Stephanie Brown, usually known as Spoiler but for a time a surprisingly good take on Batgirl, was Robin for a brief period when Tim gave up the job. It turned out Batman only gave her the gig in an attempt to lure Tim, her ex-boyfriend, back into the role. She ended up starting a massive gang war in an attempt to earn her way back– you know, the story only gets ugly from there. Really ugly. Moving on.

And last but least only in stature, Damien Wayne, created by comics legend Grant Morrison at the beginning of a many-year run on Batman. Dick Grayson was the son Bruce Wayne never had, but Damien was the son he didn’t know he did have. Son of Bruce’s lover/nemesis Talia al-Ghul and grandson of A-list Batman villain Ra’s al-Ghul, Damien was dropped on his father’s doorstep (well, the water entrance to the cave) at the age of ten. After spending time with his father, he turned his back on his upbringing with the League of Assassins and devoted himself to being the new Robin. He died at the hand’s of his mother’s soldiers at the end of Morrison’s run, but if death couldn’t keep down Jason or Stephanie (I told you that story got ugly. I TOLD you.) it certainly couldn’t keep down Damien. He’s definitely arrogant, doesn’t always play well with others, but tries his best to be a Robin his father can be proud of. On the outside he begrudgingly tolerates his surrogate siblings, but there are subtle signs he’s come to like at least two of them.

Of these five, the only live action adaptation we’ve seen is Dick Grayson, always as Robin, and the best of them is the one where he’s played by Burt Ward.
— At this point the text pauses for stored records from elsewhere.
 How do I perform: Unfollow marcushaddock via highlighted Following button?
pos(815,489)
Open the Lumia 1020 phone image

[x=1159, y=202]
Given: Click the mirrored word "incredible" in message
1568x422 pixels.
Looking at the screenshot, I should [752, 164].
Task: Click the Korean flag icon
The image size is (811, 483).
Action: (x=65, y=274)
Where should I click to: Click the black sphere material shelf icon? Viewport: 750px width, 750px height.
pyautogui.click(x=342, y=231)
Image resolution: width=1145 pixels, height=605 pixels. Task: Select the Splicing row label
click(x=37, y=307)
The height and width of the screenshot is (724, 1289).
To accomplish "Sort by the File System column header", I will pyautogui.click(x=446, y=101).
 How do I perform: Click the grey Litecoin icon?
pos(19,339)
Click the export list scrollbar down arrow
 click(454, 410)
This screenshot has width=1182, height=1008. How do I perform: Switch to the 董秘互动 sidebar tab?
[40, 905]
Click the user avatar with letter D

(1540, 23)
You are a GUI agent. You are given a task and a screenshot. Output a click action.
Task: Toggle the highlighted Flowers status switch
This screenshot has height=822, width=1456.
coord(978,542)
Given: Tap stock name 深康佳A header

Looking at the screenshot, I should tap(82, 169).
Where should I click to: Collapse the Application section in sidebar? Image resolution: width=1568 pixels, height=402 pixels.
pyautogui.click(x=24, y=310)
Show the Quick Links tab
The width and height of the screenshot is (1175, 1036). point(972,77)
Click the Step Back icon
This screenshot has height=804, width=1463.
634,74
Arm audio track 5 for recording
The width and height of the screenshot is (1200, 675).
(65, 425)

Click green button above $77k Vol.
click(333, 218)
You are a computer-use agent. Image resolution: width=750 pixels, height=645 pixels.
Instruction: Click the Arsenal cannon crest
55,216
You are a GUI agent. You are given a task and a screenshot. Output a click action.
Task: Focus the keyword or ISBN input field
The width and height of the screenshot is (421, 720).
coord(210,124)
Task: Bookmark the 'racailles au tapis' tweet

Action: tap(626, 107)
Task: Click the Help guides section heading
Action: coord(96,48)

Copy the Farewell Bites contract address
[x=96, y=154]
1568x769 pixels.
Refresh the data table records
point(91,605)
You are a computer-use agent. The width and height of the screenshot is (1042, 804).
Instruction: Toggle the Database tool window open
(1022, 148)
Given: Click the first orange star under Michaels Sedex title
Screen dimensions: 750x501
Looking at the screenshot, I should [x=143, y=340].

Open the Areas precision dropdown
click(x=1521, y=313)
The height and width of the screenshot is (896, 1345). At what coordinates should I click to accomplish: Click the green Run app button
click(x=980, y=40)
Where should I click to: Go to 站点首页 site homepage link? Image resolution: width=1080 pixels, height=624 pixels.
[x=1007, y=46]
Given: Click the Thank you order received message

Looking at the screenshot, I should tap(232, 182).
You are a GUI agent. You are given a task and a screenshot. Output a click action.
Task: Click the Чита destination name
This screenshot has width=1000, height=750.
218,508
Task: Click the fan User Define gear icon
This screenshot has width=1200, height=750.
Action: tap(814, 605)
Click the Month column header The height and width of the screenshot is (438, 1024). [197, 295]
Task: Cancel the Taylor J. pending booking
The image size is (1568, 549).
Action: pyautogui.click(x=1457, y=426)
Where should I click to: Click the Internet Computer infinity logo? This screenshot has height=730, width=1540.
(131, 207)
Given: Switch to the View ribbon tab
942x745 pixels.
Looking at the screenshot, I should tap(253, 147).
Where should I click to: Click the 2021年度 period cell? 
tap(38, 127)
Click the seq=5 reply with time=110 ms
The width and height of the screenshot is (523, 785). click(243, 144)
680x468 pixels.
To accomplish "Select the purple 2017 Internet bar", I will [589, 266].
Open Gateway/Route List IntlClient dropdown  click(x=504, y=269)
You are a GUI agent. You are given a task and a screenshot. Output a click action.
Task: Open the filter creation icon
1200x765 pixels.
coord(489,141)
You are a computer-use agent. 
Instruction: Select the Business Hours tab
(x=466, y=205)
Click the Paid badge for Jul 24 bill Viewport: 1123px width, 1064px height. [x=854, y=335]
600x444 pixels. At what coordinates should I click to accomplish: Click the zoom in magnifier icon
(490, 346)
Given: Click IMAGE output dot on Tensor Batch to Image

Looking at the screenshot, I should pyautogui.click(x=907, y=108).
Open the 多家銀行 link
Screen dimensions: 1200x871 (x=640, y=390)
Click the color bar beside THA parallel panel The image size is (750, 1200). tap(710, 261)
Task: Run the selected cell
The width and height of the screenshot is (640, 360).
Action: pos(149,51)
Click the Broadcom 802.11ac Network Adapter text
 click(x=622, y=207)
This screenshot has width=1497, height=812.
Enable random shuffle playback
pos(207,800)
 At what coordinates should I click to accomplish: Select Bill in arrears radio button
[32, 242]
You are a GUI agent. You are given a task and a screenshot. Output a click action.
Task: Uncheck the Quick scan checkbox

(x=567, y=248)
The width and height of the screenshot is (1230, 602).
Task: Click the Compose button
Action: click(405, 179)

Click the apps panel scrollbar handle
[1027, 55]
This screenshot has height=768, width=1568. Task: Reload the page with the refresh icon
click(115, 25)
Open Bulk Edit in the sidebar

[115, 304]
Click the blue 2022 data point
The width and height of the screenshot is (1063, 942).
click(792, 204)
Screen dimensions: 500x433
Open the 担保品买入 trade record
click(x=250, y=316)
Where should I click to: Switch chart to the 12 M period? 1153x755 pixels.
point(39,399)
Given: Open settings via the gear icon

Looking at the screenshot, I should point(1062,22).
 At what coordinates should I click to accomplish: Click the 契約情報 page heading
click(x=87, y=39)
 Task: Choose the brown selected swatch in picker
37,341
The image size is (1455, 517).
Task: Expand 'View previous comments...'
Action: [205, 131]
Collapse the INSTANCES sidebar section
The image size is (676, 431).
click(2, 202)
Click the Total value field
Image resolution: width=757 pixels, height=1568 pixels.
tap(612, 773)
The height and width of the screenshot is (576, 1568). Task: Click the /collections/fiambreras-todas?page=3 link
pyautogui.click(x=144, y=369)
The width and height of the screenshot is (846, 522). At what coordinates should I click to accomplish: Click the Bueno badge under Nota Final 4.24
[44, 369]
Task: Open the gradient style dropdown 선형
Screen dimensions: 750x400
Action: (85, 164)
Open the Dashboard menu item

People are so eager to see Nightwing in something that there was a fan cry to have Nightwing on Arrow, a show that has never acknowledged the existence of Batman.

There is talk of a Nightwing solo movie, but like Man of Steel 2, Suicide Squad 2, Gotham City Sirens, Dark Universe, and basically any DC film project that isn’t Wonder Woman, Justice League, or Aquaman, talk is all there is.

Where should they be?

As long as Fox has a lock on the TV rights to all things Batman, we’re stuck with the movies. But Warner Bros will keep making Batman movies as long as their business model depends on blockbuster film franchises. So, if The Batman starts introducing Robins, you have room to spin them off into their own movies. Pad out the DCEU with Bat-family properties, just like they do in the comic branch. Sure, have a Nightwing movie, but instead of having Batman show up in a similar role to Tony Stark in Spider-man: Homecoming, have Tim swing by. Show the sibling relationship of the Robins. Also Batman, just, you know, less Batman.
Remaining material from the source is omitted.